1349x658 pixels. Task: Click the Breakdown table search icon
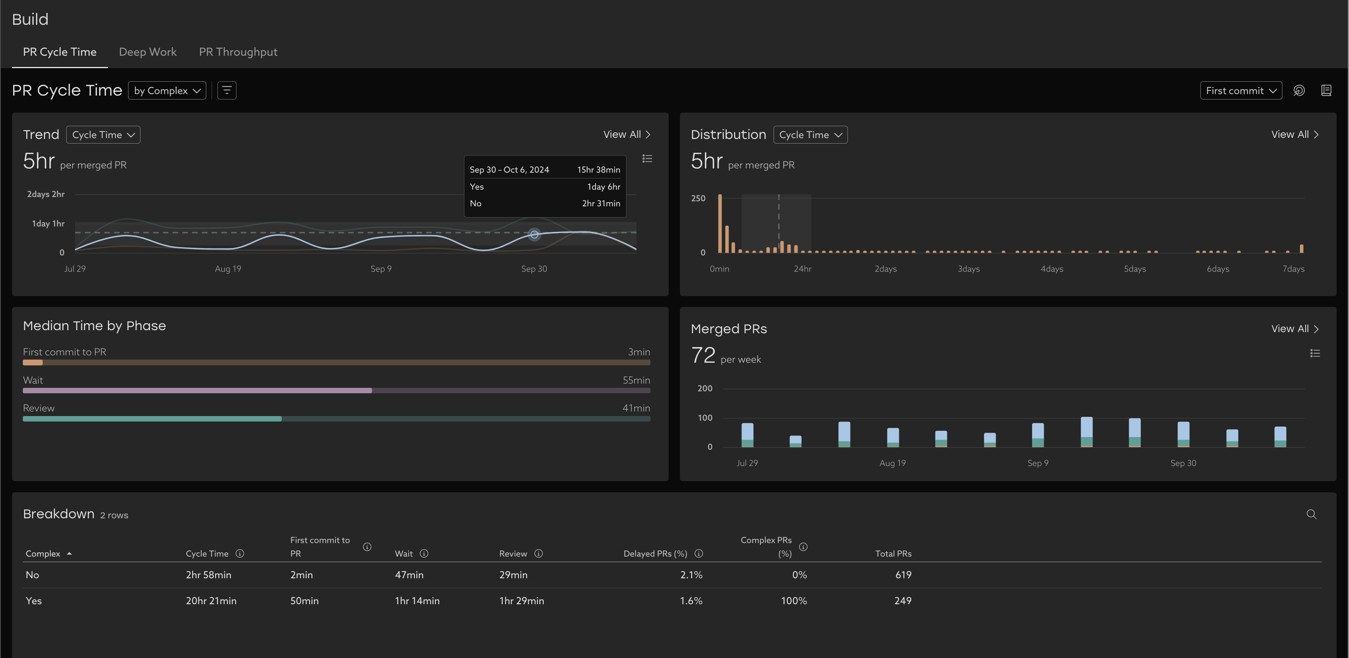pyautogui.click(x=1311, y=514)
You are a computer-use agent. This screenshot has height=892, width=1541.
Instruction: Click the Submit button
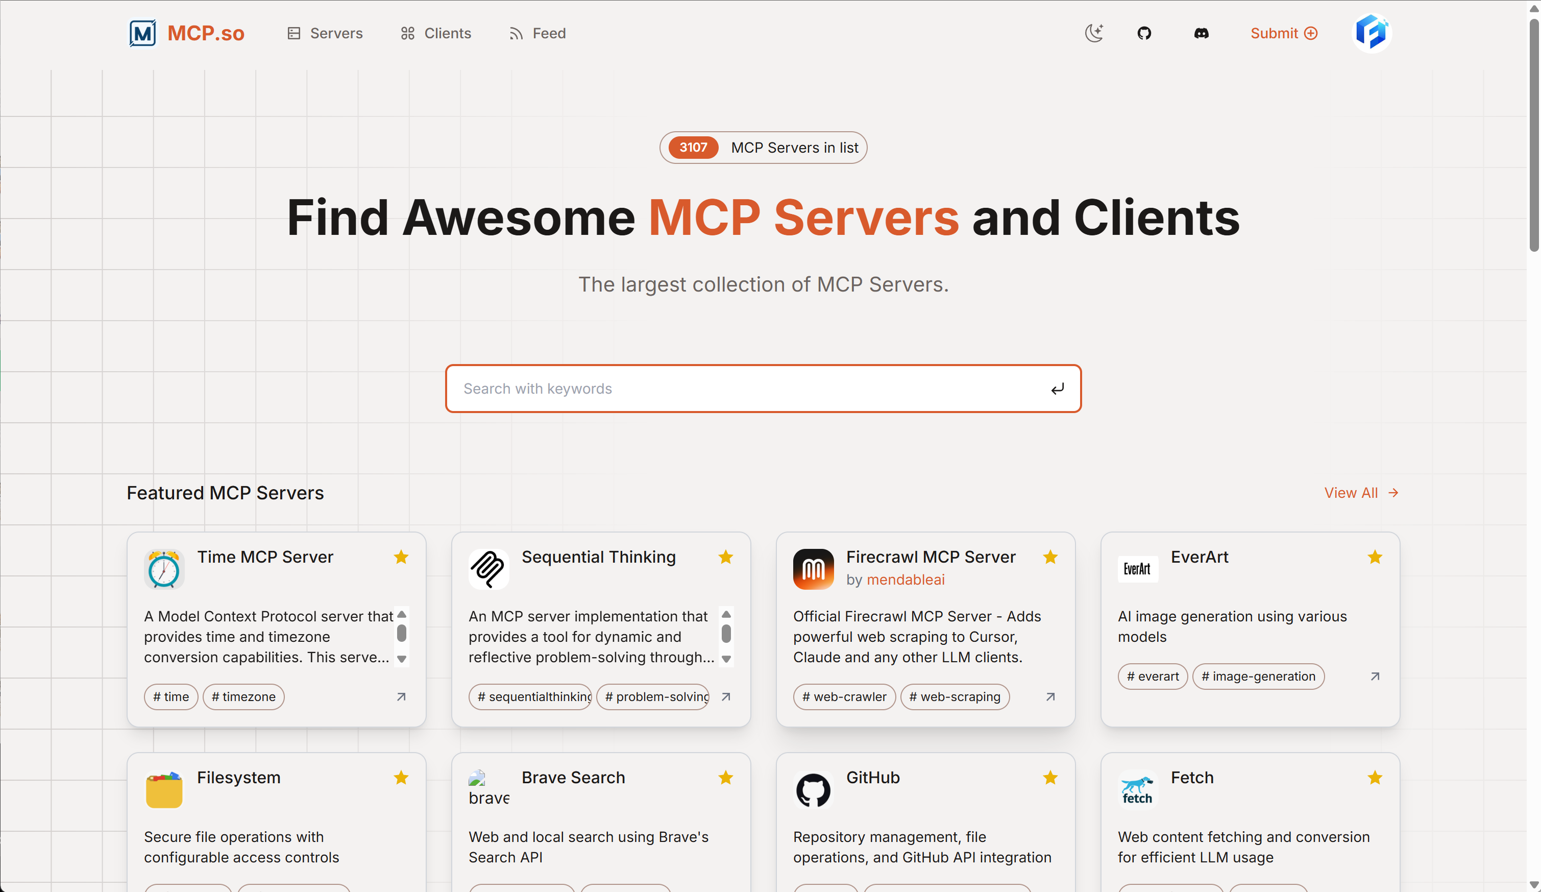point(1284,33)
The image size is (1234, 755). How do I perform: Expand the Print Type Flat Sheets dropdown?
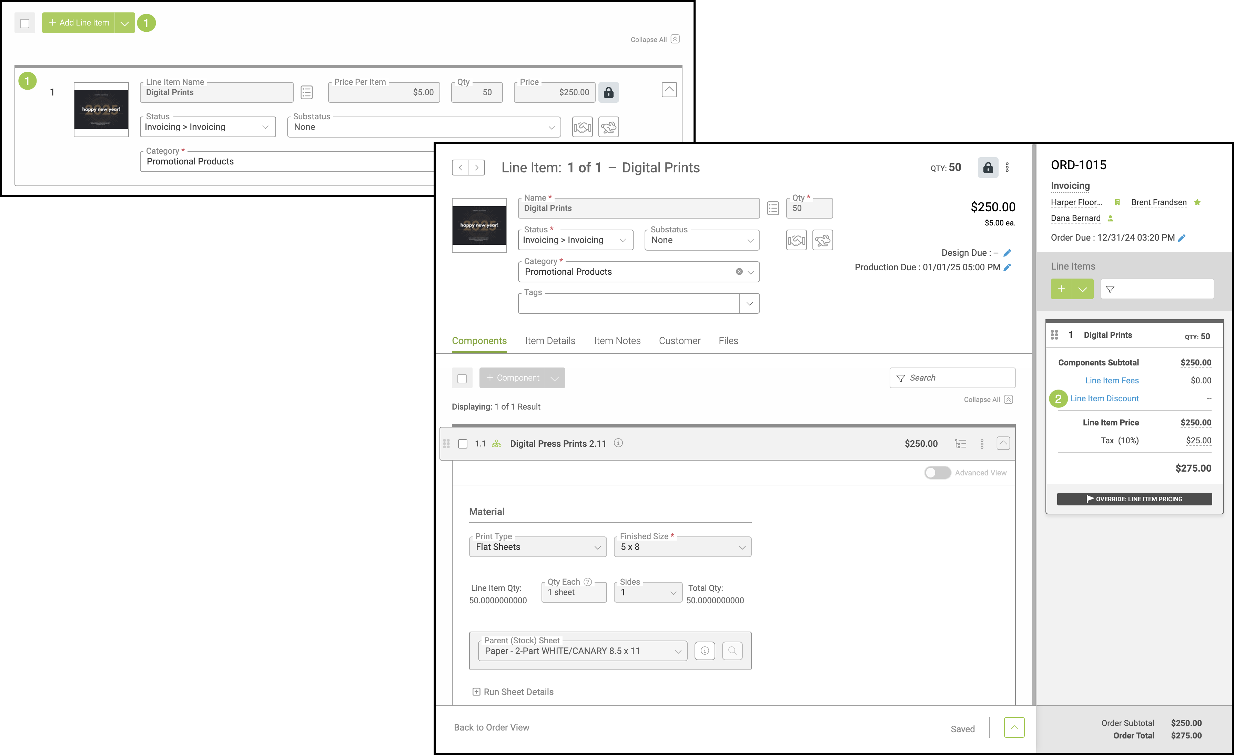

Assignment →
An exact retyping of the material, minus the pictures, is the required answer.

Exercise result →
1349x658 pixels. Task: Click the Breakdown table search icon
pyautogui.click(x=1311, y=514)
You are a computer-use agent. This screenshot has height=892, width=1541.
Instruction: Click the Submit button
point(1284,33)
The image size is (1234, 755). How do I perform: Expand the Print Type Flat Sheets dropdown?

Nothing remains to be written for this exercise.